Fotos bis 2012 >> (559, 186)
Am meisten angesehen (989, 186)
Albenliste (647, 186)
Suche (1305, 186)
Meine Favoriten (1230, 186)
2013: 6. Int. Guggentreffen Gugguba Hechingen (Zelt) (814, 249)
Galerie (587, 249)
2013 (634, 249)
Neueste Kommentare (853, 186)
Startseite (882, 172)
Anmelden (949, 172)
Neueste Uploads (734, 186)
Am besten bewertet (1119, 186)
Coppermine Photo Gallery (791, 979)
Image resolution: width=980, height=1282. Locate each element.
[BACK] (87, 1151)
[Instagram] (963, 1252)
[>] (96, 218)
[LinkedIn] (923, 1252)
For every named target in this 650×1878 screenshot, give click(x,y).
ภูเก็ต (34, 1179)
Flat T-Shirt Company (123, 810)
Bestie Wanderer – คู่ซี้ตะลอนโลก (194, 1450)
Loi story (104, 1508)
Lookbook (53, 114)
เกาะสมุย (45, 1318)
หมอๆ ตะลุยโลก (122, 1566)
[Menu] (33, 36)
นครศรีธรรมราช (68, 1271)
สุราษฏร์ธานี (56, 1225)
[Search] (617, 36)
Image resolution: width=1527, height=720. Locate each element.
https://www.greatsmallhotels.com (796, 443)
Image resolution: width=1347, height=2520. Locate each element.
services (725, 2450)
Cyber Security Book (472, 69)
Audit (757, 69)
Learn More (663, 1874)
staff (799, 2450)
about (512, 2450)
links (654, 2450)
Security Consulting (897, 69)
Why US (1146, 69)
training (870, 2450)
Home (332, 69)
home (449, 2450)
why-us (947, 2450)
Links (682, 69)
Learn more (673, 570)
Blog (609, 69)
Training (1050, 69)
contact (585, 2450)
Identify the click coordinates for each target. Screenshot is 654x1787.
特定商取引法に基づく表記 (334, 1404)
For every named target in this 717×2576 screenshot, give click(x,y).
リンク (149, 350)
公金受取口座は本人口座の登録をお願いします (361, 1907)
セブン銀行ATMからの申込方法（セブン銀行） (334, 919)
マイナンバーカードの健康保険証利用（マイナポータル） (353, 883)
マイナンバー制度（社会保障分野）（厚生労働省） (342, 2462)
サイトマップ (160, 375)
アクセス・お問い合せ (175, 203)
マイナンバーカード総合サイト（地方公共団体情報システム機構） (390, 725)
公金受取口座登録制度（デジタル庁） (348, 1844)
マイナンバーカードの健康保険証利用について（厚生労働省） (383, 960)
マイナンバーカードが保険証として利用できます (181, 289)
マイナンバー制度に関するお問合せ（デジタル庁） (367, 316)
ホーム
────────────────────────────────────────
▸ **What needs to be done**
Print all of the records above again, line for line, without changing anything.

▸ **The response**
Fotos bis 2012 >> (559, 186)
Am meisten angesehen (989, 186)
Albenliste (647, 186)
Suche (1305, 186)
Meine Favoriten (1230, 186)
2013: 6. Int. Guggentreffen Gugguba Hechingen (Zelt) (814, 249)
Galerie (587, 249)
2013 (634, 249)
Neueste Kommentare (853, 186)
Startseite (882, 172)
Anmelden (949, 172)
Neueste Uploads (734, 186)
Am besten bewertet (1119, 186)
Coppermine Photo Gallery (791, 979)
Image resolution: width=980, height=1282. Locate each element.
[BACK] (87, 1151)
[Instagram] (963, 1252)
[>] (96, 218)
[LinkedIn] (923, 1252)
For every named target in this 650×1878 screenshot, give click(x,y).
ภูเก็ต (34, 1179)
Flat T-Shirt Company (123, 810)
Bestie Wanderer – คู่ซี้ตะลอนโลก (194, 1450)
Loi story (104, 1508)
Lookbook (53, 114)
เกาะสมุย (45, 1318)
หมอๆ ตะลุยโลก (122, 1566)
[Menu] (33, 36)
นครศรีธรรมราช (68, 1271)
สุราษฏร์ธานี (56, 1225)
[Search] (617, 36)
Image resolution: width=1527, height=720. Locate each element.
https://www.greatsmallhotels.com (796, 443)
Image resolution: width=1347, height=2520. Locate each element.
services (725, 2450)
Cyber Security Book (472, 69)
Audit (757, 69)
Learn More (663, 1874)
staff (799, 2450)
about (512, 2450)
links (654, 2450)
Security Consulting (897, 69)
Why US (1146, 69)
training (870, 2450)
Home (332, 69)
home (449, 2450)
why-us (947, 2450)
Links (682, 69)
Learn more (673, 570)
Blog (609, 69)
Training (1050, 69)
contact (585, 2450)
Identify the click coordinates for each target. Screenshot is 654x1787.
特定商取引法に基づく表記 (334, 1404)
For every named target in this 717×2576 screenshot, give click(x,y).
リンク (149, 350)
公金受取口座は本人口座の登録をお願いします (361, 1907)
セブン銀行ATMからの申込方法（セブン銀行） (334, 919)
マイナンバーカードの健康保険証利用（マイナポータル） (353, 883)
マイナンバー制度（社会保障分野）（厚生労働省） (342, 2462)
サイトマップ (160, 375)
アクセス・お問い合せ (175, 203)
マイナンバーカード総合サイト（地方公共団体情報システム機構） (390, 725)
公金受取口座登録制度（デジタル庁） (348, 1844)
マイナンバーカードの健康保険証利用について（厚生労働省） (383, 960)
マイナンバーカードが保険証として利用できます (181, 289)
マイナンバー制度に関するお問合せ（デジタル庁） (367, 316)
ホーム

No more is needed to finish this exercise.